É uma situação preocupante, como observa Débora Fernandes, psicóloga que também já viveu na pele esse tipo de rotina.  A falta de sono e as noites regadas a café e energético podem parecer inofensivas no começo, mas trazem problemas graves a longo prazo.

“Sabemos que o recomendado é que devemos dormir 08h por noite. E o jovem que tem essa rotina dorme em média 05h, as vezes até menos. Esse sono reduzido pode deixar o metabolismo mais lento, o sistema imunológico enfraquecido, pode afetar profundamente a memória, a capacidade de aprendizagem, a criatividade, a produtividade e a estabilidade emocional.

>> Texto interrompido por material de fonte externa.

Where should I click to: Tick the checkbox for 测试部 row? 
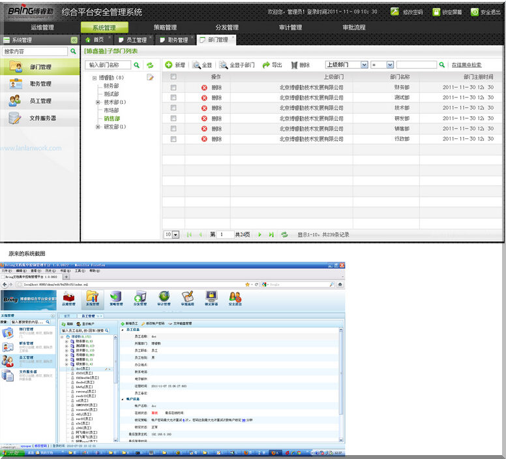173,97
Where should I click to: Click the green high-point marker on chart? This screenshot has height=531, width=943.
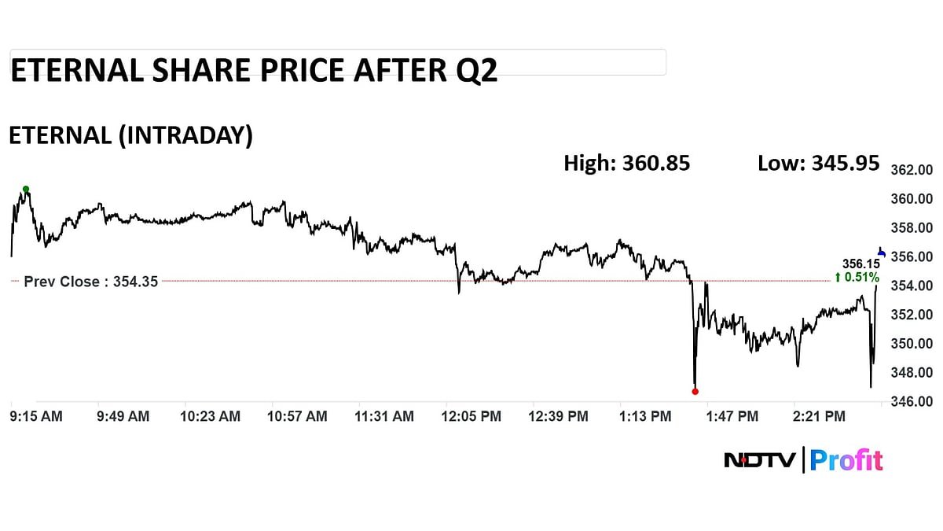point(26,189)
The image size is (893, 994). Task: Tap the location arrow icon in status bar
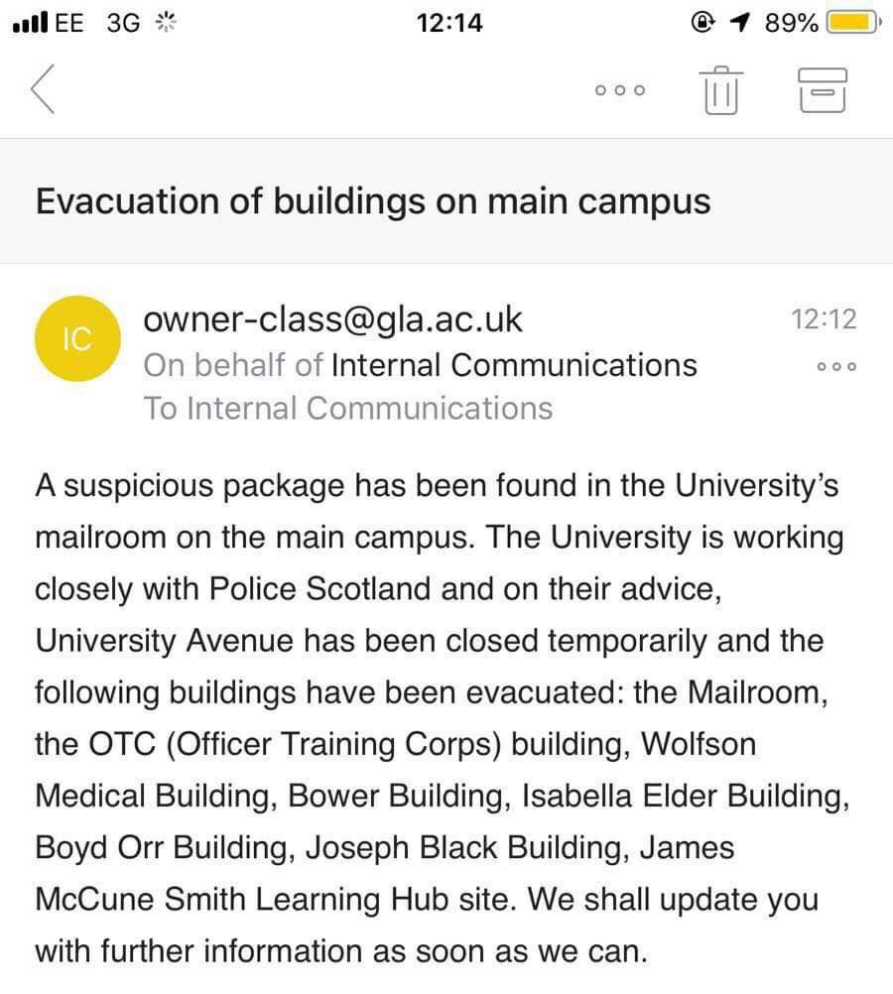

A má qualidade do sono pode ser um fator de risco para a depressão. Dormir é extremamente importante”, diz.

A psicoterapeuta Elionai Gomes concorda lembra que a vida não pode se resumir a trabalhar, estudar e dormir. Vida social e convívio familiar são importantes.

Psicoterapeuta Elionai Gomes: ‘viver é preciso’ (Foto: Ana Clara Morais)

“A pessoa precisa de descansar. É muito difícil para quem trabalha e estuda conseguir um tempo para descansar. Jovem precisa ter lazer, vida social, isso é fundamental. E muitas vezes ele não tem tempo e nem tranquilidade para sentar com os amigos para ouvir uma musica, assistir um filme ou conversar. Ele não tem tranquilidade porque mesmo ali no ambiente de lazer está o tempo todo preocupado que alguma coisa está descoberta, ele deveria estar estudando ou até mesmo que deveria estar usando aquele tempo para dormir e descansar para se sentir mais disposto”.

Números

As estatísticas indicam que cada vez mais pessoas ingressam no ensino superior no Brasil. Ao mesmo tempo, o índice de evasão ultrapassa a marca de 21%, conforme Oscar Hipólito, reitor da Universidade Anhembi Morumbi e vice-presidente acadêmico da Laureate Brasil. Em números esse percentual representa 1,4 milhões de alunos.

Um dos grandes motivos de tantas desistências gira em torno exatamente dessa rotina pesada que envolve a necessidade de trabalhar e estudar.

Nota da reportagem

São muitos os alunos que não encontram emprego nos horários disponíveis ou buscam matérias que sejam ofertadas em horários alternativos. Muitos deles mães e pais que não encontram creches ou, como nas histórias narradas na reportagem, não tem renda para pagar quem cuide dos filhos enquanto estão fora. Muitos, simplesmente, não conseguem aguentar toda a pressão e desenvolvem problemas de saúde física e emocional e desistem de seus cursos. Os motivos podem ser muitos, mas estão estampados e precisam de solução.